Efek Perang Dagang, Harga Emas Ukir Sejarah Baru Tembus Level USD3.000

JAKARTA – Harga emas mencapai rekor tertinggi oleh sebab itu pemodal terpengaruh meningkatnya kegelisahan menghadapi peperangan dagang sehingga merek mencari aset safe haven. Reli terbaru terjadi di area berada dalam pengumuman tarif Amerika Serikat (AS).
Pajak impor untuk baja dan juga aluminium yang mana diberlakukan Presiden Amerika Serikat Donald Trump memicu perasaan khawatir di area Asia yang tersebut bergantung pada ekspor dan juga mengupayakan tindakan pembalasan segera dari Uni Eropa dan juga Kanada.
Sebelum pengenaan tarif, Trump mengancam akan meninggikan pungutan pada logam Kanada menjadi 50%, tetapi membatalkan rencana yang dimaksud setelahnya Awal Menteri Ontario Doug Ford membatalkan keputusannya untuk memberlakukan biaya tambahan 25% pada ekspor listrik ke beberapa negara bagian AS.
Emas berjangka untuk pengiriman April sempat mencapai USD3,003.90 per ounce di area Chicago Mercantile Exchange (CME) sebelum turun ke USD2,989.50, menandai pertama kalinya sebuah kontrak menyeberangi ambang batas psikologis USD3.000. Harga logam mulia ini naik hampir 14% sepanjang tahun ini pasca mencatatkan kenaikan 27% pada 2024.

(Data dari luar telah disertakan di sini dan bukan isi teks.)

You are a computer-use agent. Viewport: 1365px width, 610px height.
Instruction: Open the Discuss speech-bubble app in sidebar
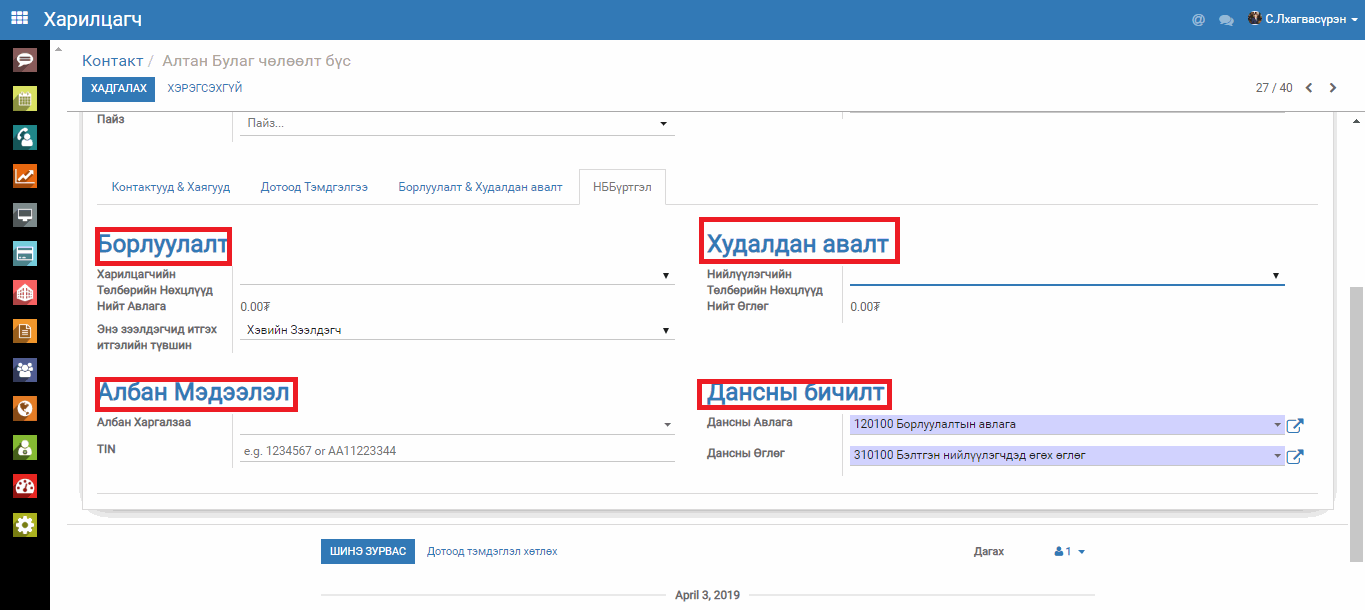tap(25, 60)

“Sikap risk-off lingkungan ekonomi mencerminkan ekspektasi pemodal bahwa ketegangan perdagangan kemungkinan akan memburuk sebelum mendingin, serta beralih ke emas safe-haven sekali lagi sebagai lindung nilai terhadap volatilitas portofolio,” ujar pakar strategi pangsa IG, Yeap Jun Rong, dikutipkan dari Russian Today, Mingguan (16/3/2025).
Terlepas dari perasaan khawatir terkait ketegangan perdagangan global, para analis mengaitkan reli terbaru di nilai tukar emas, aset yang digunakan disukai penanam modal dalam berada dalam gejolak geopolitik juga ekonomi, dengan ramalan pelonggaran kebijakan moneter oleh Federal Reserve AS. Regulator ini diperkirakan akan mempertahankan suku bunga acuan di tempat kisaran 4,25%-4,50% pada konferensi yang dijadwalkan pekan depan.
“Dampak potensial dari tarif kemudian ancaman perdagangan tidaklah mungkin saja untuk dimodelkan, memaksa The Fed untuk mengukur data dunia usaha untuk membantu menentukan langkah selanjutnya,” ujar direktur utama Sprott Asset Management John Ciampaglia terhadap Reuters.
Dia menambahkan, para analis percaya bahwa The Fed terjebak di kondisi mengantisipasi kemudian melihat. Harga emas mencapai 40 rekor tertinggi pada 2024, didorong oleh meningkatnya ketegangan geopolitik di area Timur Tengah lalu Eropa Timur, ketidakpastian mengenai hasil pemilihan presiden AS, penurunan suku bunga, serta pembelian emas secara terlibat oleh bank-bank sentral utama, menurut sebuah survei oleh World Gold Council.
Dalam analisis terbaru mengenai volatilitas di dalam seluruh bursa komoditas, kepala strategi komoditas di dalam TD Securities, Bart Melek, menyatakan bahwa bank-bank sentral telah terjadi mencatatkan rekor pembelian emas di beberapa tahun terakhir dikarenakan perasaan khawatir mengenai keberlanjutan daya beli dolar kemudian ketegangan geopolitik antara kekuatan-kekuatan dunia usaha utama.